- Poster
- Directed by: V. M. Vinu
- Written by: Gireesh Puthenchery
- Produced by: M. Mani
- Starring: Mammootty Sangita Manthra Thilakan Kaviyoor Ponnamma
- Cinematography: Venugopal
- Edited by: K. P. Hariharaputhran
- Music by: Raveendran
- Distributed by: Sunitha Productions
- Release date: 10 August 1999;
- Running time: 155 minutes
- Country: India
- Language: Malayalam

= Pallavur Devanarayanan =

Pallavur Devanarayanan is a 1999 Malayalam drama film, written by Gireesh Puthenchery and directed by V. M. Vinu, in which Mammootty plays the title role, Pallavur Devanarayanan. The music for the film was composed by Raveendran and the lyrics were penned by Gireesh Puthenchery. One of the songs was sung by Mammootty himself.

==Cast==

- Mammootty as Pallavur Devanarayana Pothuval aka Devan
- Sangita as Vasundhara
- Manthra as Seethalakshmi
- Thilakan as Pallavur Sreekanta Pothuval
- Kaviyoor Ponnamma as Bhageerathi
- N. F. Varghese as Mezhathoor Vaidyamatam Nampoothiri
- Jagadish as Kumaran
- Kalabhavan Mani as Vasu
- Sai Kumar as Zachariah
- Nedumudi Venu as Aasan
- Devan as Brahmadathan
- Maniyanpilla Raju as Manavedhan Nampoothiri
- Madhupal as Poojari
- Sukumari as Oppol
- Oduvil Unnikrishnan as Achuthan Marar
- Kozhikode Narayanan Nair as Sankara Pothuval
- Shivaji as Chandrabhanu
- Mariya as Prabhamayi
- Kuthiravattam Pappu as Kunjiraman
- V. K. Sriraman as Mohanakrishnan
- T. P. Madhavan as Rajeshekharan
- Tony as Vasundhara's Brother
- C. I. Paul as Rappayi
- Abu Salim as Ananthan
- Anila Sreekumar
- Yamuna
- Rekha Ratheesh

==Soundtrack==

The songs were composed by Raveendran, with lyrics by Gireesh Puthenchery. The song "Poliyopoli Pookkula" was sung by Mammootty himself.

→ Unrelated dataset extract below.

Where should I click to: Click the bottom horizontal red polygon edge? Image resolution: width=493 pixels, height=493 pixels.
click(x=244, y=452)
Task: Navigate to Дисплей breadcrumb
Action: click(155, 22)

| Track # | Song | Artist(s) | Length |
|---|---|---|---|
| 1 | "Pularinilavu" | K. J. Yesudas | 3:46 |
| 2 | "Varthinkalal" | K. S. Chithra, K. J. Yesudas | 5:11 |
| 3 | "Sindooraruna Vigraha Sloka" | K. S. Chithra | 2:42 |
| 4 | "Elappulayante Nadu" | M. G. Sreekumar | 2:33 |
| 5 | "Poliyopoli Pookkula" | Mammootty, Chorus | 4:38 |
| 6 | "Sanchara Radha" (Ashtapathi) | K. J. Yesudas | 3:09 |
| 7 | "Varthinkalal" | K. J. Yesudas | 5:11 |

== Reception ==
Deccan Herald wrote that "Story, screenplay, dialogue and lyrics by Girish Puttenchery needs a special mention with nay a dragging moment. Direction by Vinu is also good. Tilakan, Kaviyoor and N F Varghese and Sangeetha render their roles well. Needless to say, Mammootty steals the show. He plays the common drunk as well as the repentant husband or son. Looks like the superstar had a whale of a time, especially in those scenes of cackling, hooting and stumbling with Jagdish and Kalabavan Mani playing second fiddle".